• **PROBLEM**
Could you copy every line of the data below, word for word and in the same order?

------------

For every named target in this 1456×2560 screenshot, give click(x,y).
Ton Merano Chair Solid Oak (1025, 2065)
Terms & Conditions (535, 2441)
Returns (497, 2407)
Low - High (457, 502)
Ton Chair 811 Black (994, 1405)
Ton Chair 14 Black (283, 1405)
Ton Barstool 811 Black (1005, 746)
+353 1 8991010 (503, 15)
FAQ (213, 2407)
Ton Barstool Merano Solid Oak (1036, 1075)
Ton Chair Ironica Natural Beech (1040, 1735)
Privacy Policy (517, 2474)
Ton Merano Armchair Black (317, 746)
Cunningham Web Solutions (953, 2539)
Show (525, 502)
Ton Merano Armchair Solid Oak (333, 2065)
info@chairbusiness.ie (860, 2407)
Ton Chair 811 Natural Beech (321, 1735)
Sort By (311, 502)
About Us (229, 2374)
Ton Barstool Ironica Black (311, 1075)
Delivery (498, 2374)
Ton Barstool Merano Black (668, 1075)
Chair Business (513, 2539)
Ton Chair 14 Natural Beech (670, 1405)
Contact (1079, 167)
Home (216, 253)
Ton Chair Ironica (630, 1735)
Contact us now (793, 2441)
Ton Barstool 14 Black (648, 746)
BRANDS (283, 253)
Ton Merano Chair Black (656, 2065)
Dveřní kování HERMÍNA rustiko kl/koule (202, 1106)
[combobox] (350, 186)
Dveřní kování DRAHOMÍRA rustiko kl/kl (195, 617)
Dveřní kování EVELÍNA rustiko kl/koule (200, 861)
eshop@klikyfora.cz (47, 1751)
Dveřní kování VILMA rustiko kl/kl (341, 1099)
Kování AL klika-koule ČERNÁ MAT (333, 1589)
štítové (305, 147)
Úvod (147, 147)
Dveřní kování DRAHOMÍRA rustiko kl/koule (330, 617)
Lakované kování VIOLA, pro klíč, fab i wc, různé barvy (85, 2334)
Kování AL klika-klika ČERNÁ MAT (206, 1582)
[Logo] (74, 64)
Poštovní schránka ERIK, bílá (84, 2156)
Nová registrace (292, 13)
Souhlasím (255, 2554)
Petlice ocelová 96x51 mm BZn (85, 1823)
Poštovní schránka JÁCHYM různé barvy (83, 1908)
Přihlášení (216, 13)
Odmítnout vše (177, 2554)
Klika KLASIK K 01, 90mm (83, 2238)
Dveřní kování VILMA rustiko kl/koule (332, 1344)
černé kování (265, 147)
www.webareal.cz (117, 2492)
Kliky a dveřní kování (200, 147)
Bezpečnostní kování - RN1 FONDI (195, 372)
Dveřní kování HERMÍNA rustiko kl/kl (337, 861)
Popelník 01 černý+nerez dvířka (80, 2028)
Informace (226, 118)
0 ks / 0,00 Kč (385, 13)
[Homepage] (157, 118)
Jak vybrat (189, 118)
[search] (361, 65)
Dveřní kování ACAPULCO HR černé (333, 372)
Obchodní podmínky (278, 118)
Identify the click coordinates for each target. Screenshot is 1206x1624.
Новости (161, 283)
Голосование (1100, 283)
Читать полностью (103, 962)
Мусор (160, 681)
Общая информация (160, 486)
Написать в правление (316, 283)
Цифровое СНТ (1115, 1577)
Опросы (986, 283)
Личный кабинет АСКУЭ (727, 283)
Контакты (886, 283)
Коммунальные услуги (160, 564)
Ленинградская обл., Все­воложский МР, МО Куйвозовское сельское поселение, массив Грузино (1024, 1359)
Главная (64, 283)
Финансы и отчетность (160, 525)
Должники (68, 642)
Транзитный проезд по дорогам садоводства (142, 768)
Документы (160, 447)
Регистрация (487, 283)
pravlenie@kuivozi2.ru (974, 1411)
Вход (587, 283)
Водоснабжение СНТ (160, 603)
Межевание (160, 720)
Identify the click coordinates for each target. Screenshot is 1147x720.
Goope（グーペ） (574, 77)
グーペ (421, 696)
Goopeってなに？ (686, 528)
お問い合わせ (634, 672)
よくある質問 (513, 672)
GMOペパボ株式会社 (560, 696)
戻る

------------

• **SOLVED PROBLEM**
For every named target in this 1456×2560 screenshot, give click(x,y).
Ton Merano Chair Solid Oak (1025, 2065)
Terms & Conditions (535, 2441)
Returns (497, 2407)
Low - High (457, 502)
Ton Chair 811 Black (994, 1405)
Ton Chair 14 Black (283, 1405)
Ton Barstool 811 Black (1005, 746)
+353 1 8991010 (503, 15)
FAQ (213, 2407)
Ton Barstool Merano Solid Oak (1036, 1075)
Ton Chair Ironica Natural Beech (1040, 1735)
Privacy Policy (517, 2474)
Ton Merano Armchair Black (317, 746)
Cunningham Web Solutions (953, 2539)
Show (525, 502)
Ton Merano Armchair Solid Oak (333, 2065)
info@chairbusiness.ie (860, 2407)
Ton Chair 811 Natural Beech (321, 1735)
Sort By (311, 502)
About Us (229, 2374)
Ton Barstool Ironica Black (311, 1075)
Delivery (498, 2374)
Ton Barstool Merano Black (668, 1075)
Chair Business (513, 2539)
Ton Chair 14 Natural Beech (670, 1405)
Contact (1079, 167)
Home (216, 253)
Ton Chair Ironica (630, 1735)
Contact us now (793, 2441)
Ton Barstool 14 Black (648, 746)
BRANDS (283, 253)
Ton Merano Chair Black (656, 2065)
Dveřní kování HERMÍNA rustiko kl/koule (202, 1106)
[combobox] (350, 186)
Dveřní kování DRAHOMÍRA rustiko kl/kl (195, 617)
Dveřní kování EVELÍNA rustiko kl/koule (200, 861)
eshop@klikyfora.cz (47, 1751)
Dveřní kování VILMA rustiko kl/kl (341, 1099)
Kování AL klika-koule ČERNÁ MAT (333, 1589)
štítové (305, 147)
Úvod (147, 147)
Dveřní kování DRAHOMÍRA rustiko kl/koule (330, 617)
Lakované kování VIOLA, pro klíč, fab i wc, různé barvy (85, 2334)
Kování AL klika-klika ČERNÁ MAT (206, 1582)
[Logo] (74, 64)
Poštovní schránka ERIK, bílá (84, 2156)
Nová registrace (292, 13)
Souhlasím (255, 2554)
Petlice ocelová 96x51 mm BZn (85, 1823)
Poštovní schránka JÁCHYM různé barvy (83, 1908)
Přihlášení (216, 13)
Odmítnout vše (177, 2554)
Klika KLASIK K 01, 90mm (83, 2238)
Dveřní kování VILMA rustiko kl/koule (332, 1344)
černé kování (265, 147)
www.webareal.cz (117, 2492)
Kliky a dveřní kování (200, 147)
Bezpečnostní kování - RN1 FONDI (195, 372)
Dveřní kování HERMÍNA rustiko kl/kl (337, 861)
Popelník 01 černý+nerez dvířka (80, 2028)
Informace (226, 118)
0 ks / 0,00 Kč (385, 13)
[Homepage] (157, 118)
Jak vybrat (189, 118)
[search] (361, 65)
Dveřní kování ACAPULCO HR černé (333, 372)
Obchodní podmínky (278, 118)
Identify the click coordinates for each target. Screenshot is 1206x1624.
Новости (161, 283)
Голосование (1100, 283)
Читать полностью (103, 962)
Мусор (160, 681)
Общая информация (160, 486)
Написать в правление (316, 283)
Цифровое СНТ (1115, 1577)
Опросы (986, 283)
Личный кабинет АСКУЭ (727, 283)
Контакты (886, 283)
Коммунальные услуги (160, 564)
Ленинградская обл., Все­воложский МР, МО Куйвозовское сельское поселение, массив Грузино (1024, 1359)
Главная (64, 283)
Финансы и отчетность (160, 525)
Должники (68, 642)
Транзитный проезд по дорогам садоводства (142, 768)
Документы (160, 447)
Регистрация (487, 283)
pravlenie@kuivozi2.ru (974, 1411)
Вход (587, 283)
Водоснабжение СНТ (160, 603)
Межевание (160, 720)
Identify the click coordinates for each target. Screenshot is 1147x720.
Goope（グーペ） (574, 77)
グーペ (421, 696)
Goopeってなに？ (686, 528)
お問い合わせ (634, 672)
よくある質問 (513, 672)
GMOペパボ株式会社 (560, 696)
戻る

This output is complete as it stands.